- European cover art
- Developer: CTA Developments
- Publishers: EU: Ocean Software; JP: Jaleco;
- Producer: Gina Jackson
- Designer: Richard Cheek
- Programmer: John Scott
- Composers: Dave Newman James Veal
- Platform: PlayStation
- Release: EU: October 25, 1996; JP: July 24, 1997;
- Genre: Platform
- Mode: Single-player

= Cheesy (video game) =

Cheesy is a 1996 platform game developed by British studio CTA Developments and published by Ocean Software in Europe and by Jaleco in Japan for the PlayStation. The game follows an anthropomorphic mouse of the same name, who's captured by Doctor Chem, a mad scientist who wants to experiment on him, at Rock Castle. After being unintentionally freed from his cage by aliens and a UFO, the rodent sets out to escape. The game's goal is to collect ingredients for a teleportation spell to escape the castle, by navigating it, battling against monsters and all sorts of creatures that will come in his way.

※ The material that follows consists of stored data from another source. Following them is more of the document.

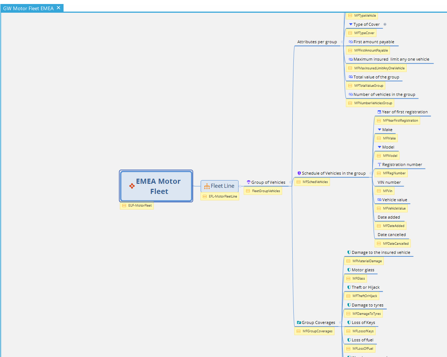The image size is (447, 357).
Task: Click the Year of first registration calendar icon
Action: pos(379,112)
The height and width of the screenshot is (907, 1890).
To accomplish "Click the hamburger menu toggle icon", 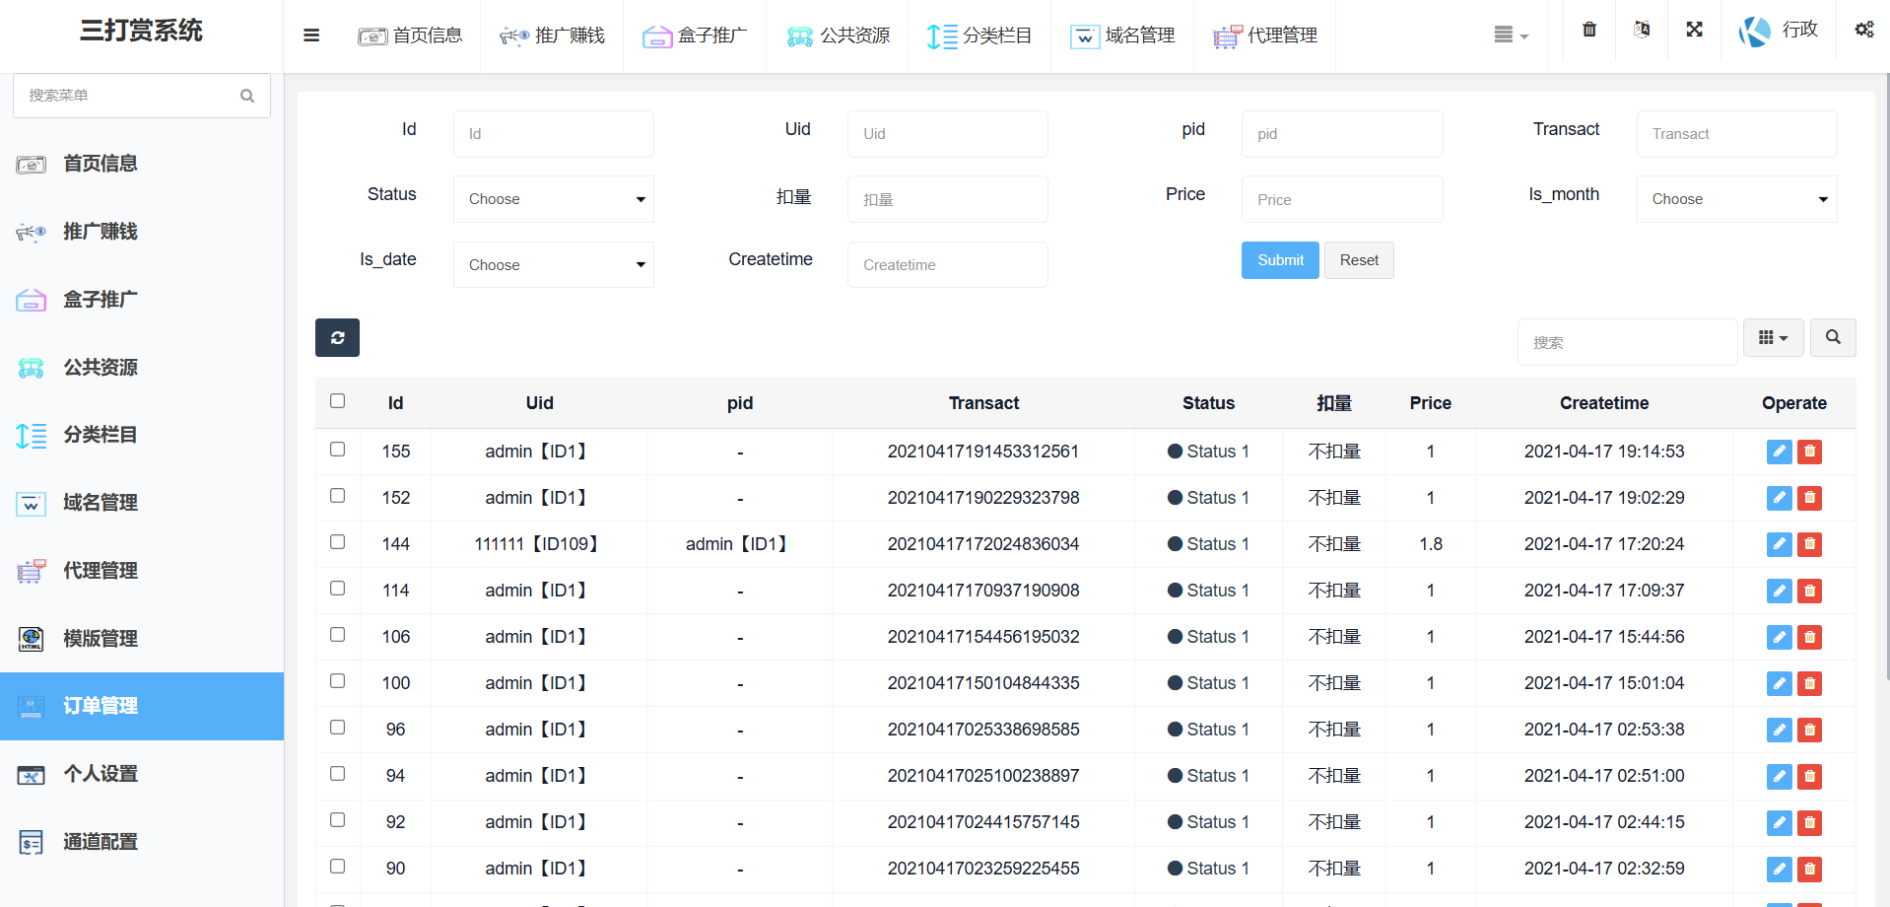I will [311, 35].
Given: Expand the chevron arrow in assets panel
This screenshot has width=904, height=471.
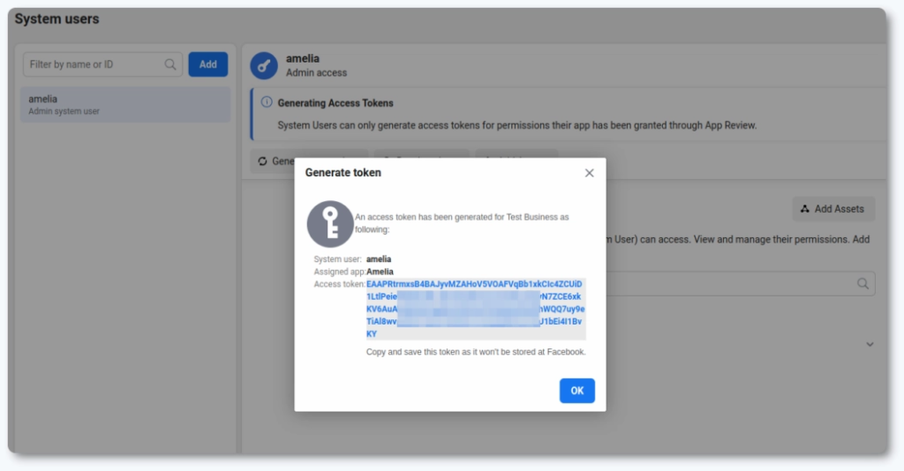Looking at the screenshot, I should click(x=869, y=344).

Initially, Cheesy was developed for the Atari Jaguar, as one of the system's upcoming titles. The project was moved to the PlayStation, due to several factors relating to the difficulty of developing on Atari's console and its failure both commercially and critically, along with a false advertisement of being a powerful 64-bit console. The game received negative reviews from critics, cited for its poor controls, graphics, and inconsistent game design, but the music was praised.

== Gameplay ==

Gameplay of the first level in Cheesy, where a titular character must navigate through the shelves.

In Cheesy the player controls a mouse, who was captured and imprisoned by a mad scientist inside a dark castle. The main objective of the game is to escape from the castle by collecting ingredients for a special teleportation spell while battling against aliens and all sorts of creatures in Cheesy's way.

Throughout the game, the player may find power-ups in the level that can help him along the way. Cheesy's head grants the player an extra life and a heart grants extra health. Mini-UFOs with the word "SAFE" will give checkpoints, where the player will start a level from that point if they lose a life. Cheese pieces will give an extra continue if 100 of them are collected. The game's plot and events are presented through animated FMV cutscenes. They can be turned off in the options menu.

== Plot ==
Two days before the events of the game, a mad scientist named Doctor Chem caught the mouse named Cheesy, who was thrown into a cage. Since then, the mouse has lain in the cage, tired; he hears about a special teleportation spell along with its mystic ingredients. Eventually, when Cheesy was about to get to sleep, suddenly an alien with a UFO appeared for its "secret mission". Shortly after its appearance, the cage had shaken, and Cheesy had been freed as a result of the conflict between the alien and the UFO.

After Cheesy was freed, he witnessed the aftermath of a battle between the alien and the UFO, where the alien lost and dropped his robotic arm gun that shoots laser beams. Cheesy picks it up and begins a scavenger hunt for ingredients after he finds a book of spells. Once he finds them all, he throws them into the pot. Cheesy jumps into it to find that after being teleported and landing, the floor is filled with mousetraps around him activating one after another, presumably killing the rodent.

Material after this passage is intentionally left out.